[start SOURCE RECORDS]
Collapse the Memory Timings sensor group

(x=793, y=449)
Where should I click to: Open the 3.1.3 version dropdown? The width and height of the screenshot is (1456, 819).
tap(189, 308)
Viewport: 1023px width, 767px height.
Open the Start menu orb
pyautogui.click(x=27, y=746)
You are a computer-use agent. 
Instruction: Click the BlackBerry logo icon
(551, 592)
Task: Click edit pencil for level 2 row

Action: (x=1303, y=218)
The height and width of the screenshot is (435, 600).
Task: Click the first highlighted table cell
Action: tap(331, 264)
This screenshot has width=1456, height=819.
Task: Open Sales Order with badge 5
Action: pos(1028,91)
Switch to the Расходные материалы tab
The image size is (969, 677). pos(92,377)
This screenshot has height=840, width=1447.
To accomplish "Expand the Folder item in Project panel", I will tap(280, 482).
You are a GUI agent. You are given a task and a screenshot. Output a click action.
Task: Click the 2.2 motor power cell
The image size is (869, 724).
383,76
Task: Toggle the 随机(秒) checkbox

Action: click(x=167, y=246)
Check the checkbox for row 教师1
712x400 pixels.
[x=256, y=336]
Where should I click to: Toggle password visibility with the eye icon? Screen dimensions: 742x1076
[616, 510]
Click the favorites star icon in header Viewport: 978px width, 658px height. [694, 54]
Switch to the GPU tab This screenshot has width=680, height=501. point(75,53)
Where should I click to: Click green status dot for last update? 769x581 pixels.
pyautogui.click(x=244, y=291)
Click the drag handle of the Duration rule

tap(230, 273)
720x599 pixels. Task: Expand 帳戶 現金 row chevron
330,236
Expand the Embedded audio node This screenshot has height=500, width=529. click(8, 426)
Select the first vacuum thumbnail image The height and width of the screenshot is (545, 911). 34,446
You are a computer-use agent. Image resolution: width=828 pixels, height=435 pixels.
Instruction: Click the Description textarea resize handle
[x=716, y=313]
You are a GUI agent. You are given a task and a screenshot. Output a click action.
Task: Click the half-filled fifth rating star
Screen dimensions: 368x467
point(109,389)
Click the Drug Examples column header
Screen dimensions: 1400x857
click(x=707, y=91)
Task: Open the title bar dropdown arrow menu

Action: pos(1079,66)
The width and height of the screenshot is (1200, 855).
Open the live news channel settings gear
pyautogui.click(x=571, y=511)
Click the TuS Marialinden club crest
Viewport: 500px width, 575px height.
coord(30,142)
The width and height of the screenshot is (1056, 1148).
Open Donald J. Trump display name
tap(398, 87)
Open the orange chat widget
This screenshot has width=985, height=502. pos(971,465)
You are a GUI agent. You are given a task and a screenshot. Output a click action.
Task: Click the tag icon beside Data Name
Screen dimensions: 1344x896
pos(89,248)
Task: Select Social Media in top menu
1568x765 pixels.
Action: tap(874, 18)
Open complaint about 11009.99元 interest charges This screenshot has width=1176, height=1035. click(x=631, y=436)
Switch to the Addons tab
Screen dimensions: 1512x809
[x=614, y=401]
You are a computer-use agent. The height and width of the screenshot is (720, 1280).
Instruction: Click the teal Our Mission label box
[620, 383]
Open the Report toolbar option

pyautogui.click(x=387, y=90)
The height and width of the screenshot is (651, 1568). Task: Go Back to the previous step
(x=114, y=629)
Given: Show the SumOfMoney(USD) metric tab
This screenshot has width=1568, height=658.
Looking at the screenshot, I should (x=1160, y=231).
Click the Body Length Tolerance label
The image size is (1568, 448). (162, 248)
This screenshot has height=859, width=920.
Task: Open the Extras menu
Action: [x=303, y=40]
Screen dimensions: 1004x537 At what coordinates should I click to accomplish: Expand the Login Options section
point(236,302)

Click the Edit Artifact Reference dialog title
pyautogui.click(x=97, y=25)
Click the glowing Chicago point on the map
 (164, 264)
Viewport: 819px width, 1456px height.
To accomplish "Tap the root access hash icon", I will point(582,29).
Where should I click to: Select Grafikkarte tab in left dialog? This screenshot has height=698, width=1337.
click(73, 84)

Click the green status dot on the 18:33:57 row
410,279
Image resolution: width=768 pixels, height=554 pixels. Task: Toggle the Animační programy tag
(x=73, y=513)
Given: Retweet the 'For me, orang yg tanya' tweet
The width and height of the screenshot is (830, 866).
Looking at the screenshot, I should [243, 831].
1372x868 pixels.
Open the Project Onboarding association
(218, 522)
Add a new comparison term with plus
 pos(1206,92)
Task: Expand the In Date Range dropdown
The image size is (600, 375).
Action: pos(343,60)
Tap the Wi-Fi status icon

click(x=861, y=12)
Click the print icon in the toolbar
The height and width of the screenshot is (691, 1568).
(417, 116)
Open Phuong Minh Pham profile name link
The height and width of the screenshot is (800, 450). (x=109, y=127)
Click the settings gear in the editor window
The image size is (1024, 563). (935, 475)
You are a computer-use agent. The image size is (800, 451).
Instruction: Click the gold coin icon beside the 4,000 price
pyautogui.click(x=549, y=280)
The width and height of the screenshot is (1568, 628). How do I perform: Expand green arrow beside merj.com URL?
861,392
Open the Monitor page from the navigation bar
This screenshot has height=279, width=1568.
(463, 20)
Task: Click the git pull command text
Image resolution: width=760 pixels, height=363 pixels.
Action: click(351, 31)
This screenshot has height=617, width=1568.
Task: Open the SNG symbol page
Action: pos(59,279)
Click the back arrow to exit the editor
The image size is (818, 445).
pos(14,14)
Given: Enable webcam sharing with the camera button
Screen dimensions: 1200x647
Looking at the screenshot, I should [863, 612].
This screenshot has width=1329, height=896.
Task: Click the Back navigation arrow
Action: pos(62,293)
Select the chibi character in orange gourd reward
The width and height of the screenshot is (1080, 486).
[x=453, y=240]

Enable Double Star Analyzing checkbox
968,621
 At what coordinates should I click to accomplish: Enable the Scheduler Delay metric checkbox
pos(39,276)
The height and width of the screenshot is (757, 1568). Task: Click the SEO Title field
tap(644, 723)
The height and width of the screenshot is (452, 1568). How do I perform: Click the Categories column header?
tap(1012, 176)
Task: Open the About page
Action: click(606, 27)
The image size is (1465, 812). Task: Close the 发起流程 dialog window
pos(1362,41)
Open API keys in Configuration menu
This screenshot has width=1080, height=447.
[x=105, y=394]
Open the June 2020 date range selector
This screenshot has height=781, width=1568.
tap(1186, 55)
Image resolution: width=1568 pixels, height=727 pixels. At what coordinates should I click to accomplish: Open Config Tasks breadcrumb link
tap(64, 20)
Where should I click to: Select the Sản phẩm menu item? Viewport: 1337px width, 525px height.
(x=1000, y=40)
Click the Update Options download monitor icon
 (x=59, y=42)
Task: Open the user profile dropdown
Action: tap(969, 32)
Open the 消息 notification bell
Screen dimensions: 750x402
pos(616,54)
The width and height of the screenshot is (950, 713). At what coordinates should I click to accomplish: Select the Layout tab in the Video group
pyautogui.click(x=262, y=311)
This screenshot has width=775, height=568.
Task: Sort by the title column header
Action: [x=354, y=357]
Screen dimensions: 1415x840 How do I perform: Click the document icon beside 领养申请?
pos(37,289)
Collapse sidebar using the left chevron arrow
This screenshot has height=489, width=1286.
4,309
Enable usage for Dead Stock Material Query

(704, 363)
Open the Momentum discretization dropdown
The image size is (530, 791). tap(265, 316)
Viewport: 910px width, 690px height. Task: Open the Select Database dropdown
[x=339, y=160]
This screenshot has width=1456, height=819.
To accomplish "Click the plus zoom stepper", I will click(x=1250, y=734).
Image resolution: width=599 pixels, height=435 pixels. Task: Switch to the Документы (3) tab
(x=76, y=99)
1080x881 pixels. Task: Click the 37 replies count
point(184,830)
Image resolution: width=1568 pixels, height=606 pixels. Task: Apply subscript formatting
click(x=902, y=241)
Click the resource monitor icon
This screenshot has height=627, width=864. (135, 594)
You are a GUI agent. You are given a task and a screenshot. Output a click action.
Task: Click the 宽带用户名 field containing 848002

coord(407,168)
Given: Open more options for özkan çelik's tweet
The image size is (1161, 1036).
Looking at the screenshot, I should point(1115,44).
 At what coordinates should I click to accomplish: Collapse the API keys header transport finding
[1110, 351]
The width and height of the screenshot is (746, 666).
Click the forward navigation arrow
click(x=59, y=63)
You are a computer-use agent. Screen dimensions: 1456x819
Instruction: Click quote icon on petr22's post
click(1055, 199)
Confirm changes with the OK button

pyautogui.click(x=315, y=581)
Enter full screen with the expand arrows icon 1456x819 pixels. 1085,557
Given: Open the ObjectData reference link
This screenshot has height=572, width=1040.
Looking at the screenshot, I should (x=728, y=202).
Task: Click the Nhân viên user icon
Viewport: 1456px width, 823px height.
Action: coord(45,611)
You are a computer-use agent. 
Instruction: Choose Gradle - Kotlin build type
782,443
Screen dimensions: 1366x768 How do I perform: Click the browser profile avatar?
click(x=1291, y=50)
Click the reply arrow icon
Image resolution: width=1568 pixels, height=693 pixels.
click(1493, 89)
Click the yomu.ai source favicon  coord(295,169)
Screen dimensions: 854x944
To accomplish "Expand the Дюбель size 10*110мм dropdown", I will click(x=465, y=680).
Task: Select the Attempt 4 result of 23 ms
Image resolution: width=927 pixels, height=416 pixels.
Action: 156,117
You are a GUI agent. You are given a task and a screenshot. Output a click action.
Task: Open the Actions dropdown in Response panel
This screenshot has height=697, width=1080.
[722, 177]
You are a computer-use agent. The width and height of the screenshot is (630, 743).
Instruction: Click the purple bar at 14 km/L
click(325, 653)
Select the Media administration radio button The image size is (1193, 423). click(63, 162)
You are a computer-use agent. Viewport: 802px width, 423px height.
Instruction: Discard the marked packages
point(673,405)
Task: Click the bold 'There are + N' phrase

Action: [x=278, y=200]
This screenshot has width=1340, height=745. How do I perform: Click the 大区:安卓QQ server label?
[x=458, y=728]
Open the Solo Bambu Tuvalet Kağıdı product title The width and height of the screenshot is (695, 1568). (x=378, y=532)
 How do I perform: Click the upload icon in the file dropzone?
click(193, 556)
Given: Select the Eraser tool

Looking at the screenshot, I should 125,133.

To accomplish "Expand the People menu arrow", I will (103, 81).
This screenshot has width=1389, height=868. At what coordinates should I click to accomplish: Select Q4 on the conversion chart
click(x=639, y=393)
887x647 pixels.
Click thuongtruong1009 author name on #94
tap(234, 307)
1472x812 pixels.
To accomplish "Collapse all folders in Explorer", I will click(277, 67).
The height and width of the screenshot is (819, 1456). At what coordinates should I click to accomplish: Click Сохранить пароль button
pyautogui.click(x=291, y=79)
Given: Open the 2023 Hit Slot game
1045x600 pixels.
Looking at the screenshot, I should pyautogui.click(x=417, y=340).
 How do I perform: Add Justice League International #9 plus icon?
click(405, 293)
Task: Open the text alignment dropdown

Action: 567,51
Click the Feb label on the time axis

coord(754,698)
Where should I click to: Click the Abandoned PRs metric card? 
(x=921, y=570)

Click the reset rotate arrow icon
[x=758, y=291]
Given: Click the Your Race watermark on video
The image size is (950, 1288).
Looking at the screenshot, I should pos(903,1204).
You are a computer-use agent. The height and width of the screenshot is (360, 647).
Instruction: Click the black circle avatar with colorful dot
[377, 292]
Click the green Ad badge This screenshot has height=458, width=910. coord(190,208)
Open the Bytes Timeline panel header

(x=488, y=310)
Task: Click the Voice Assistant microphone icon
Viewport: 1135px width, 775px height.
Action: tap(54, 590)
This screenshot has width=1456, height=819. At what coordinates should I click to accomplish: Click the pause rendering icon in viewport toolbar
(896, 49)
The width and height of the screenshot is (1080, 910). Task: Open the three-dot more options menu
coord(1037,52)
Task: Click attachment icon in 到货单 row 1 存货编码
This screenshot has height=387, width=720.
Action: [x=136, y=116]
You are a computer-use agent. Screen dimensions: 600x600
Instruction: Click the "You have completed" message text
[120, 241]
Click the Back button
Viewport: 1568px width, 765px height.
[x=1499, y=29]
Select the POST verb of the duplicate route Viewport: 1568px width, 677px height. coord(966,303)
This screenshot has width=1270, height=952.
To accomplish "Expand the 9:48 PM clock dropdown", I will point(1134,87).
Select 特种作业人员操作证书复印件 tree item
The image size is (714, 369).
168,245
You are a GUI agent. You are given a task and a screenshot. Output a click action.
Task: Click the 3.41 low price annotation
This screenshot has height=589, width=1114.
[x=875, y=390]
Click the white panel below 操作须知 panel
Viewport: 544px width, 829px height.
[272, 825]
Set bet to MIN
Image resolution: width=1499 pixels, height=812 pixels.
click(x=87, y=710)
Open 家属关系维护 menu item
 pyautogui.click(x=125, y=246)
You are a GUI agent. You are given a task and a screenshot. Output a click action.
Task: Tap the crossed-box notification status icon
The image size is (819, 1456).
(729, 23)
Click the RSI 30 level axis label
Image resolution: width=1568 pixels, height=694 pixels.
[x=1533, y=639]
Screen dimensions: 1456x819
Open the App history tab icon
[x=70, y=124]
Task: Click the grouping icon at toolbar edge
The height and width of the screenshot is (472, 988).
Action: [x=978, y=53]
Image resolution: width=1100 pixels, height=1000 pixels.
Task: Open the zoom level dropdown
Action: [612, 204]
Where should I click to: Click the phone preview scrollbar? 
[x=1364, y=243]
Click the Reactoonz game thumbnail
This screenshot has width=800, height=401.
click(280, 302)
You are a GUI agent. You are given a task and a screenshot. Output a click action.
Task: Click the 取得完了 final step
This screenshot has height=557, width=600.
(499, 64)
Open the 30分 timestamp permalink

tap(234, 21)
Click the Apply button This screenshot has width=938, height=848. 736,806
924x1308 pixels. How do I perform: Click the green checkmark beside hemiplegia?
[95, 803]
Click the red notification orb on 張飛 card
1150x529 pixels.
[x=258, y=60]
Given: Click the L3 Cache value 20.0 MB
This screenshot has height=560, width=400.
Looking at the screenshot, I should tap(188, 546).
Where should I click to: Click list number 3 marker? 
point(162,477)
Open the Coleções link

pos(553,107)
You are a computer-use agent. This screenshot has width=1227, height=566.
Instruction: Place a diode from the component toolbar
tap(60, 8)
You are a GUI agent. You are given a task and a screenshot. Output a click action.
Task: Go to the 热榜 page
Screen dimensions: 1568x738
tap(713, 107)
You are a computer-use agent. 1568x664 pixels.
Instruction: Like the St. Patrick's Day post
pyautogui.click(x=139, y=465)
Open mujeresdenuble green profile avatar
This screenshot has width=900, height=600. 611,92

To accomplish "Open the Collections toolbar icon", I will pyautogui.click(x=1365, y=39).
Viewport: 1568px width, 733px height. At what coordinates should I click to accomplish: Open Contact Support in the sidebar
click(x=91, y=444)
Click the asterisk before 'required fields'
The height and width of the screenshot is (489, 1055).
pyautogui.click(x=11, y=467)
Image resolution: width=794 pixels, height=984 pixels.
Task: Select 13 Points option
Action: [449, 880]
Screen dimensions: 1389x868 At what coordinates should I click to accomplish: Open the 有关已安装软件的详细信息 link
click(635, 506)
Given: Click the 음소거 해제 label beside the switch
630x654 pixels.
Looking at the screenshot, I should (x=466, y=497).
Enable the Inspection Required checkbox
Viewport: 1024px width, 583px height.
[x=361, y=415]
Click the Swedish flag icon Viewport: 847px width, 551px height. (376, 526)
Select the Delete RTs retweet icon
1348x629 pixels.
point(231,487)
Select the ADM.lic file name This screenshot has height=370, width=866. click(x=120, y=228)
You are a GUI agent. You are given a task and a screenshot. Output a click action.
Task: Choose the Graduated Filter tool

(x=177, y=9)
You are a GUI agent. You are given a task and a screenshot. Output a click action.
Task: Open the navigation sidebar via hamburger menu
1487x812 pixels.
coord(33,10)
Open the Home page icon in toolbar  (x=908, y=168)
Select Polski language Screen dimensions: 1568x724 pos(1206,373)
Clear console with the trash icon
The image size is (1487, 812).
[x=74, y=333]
[end SOURCE RECORDS]
_WHAT YOU WILL DO_
Copy the listing from the line with "Given: Show the SumOfMoney(USD) metric tab" to the line with "click(73, 84)", swapping "Login Options" for "Sign-in Options" and leaving everything else as it is.

_RESULT OF THIS TASK_
Given: Show the SumOfMoney(USD) metric tab
This screenshot has width=1568, height=658.
Looking at the screenshot, I should (x=1160, y=231).
Click the Body Length Tolerance label
The image size is (1568, 448). (162, 248)
This screenshot has height=859, width=920.
Task: Open the Extras menu
Action: [x=303, y=40]
Screen dimensions: 1004x537 At what coordinates should I click to accomplish: Expand the Sign-in Options section
point(236,302)

Click the Edit Artifact Reference dialog title
pyautogui.click(x=97, y=25)
Click the glowing Chicago point on the map
 (164, 264)
Viewport: 819px width, 1456px height.
To accomplish "Tap the root access hash icon", I will point(582,29).
Where should I click to: Select Grafikkarte tab in left dialog? This screenshot has height=698, width=1337.
click(73, 84)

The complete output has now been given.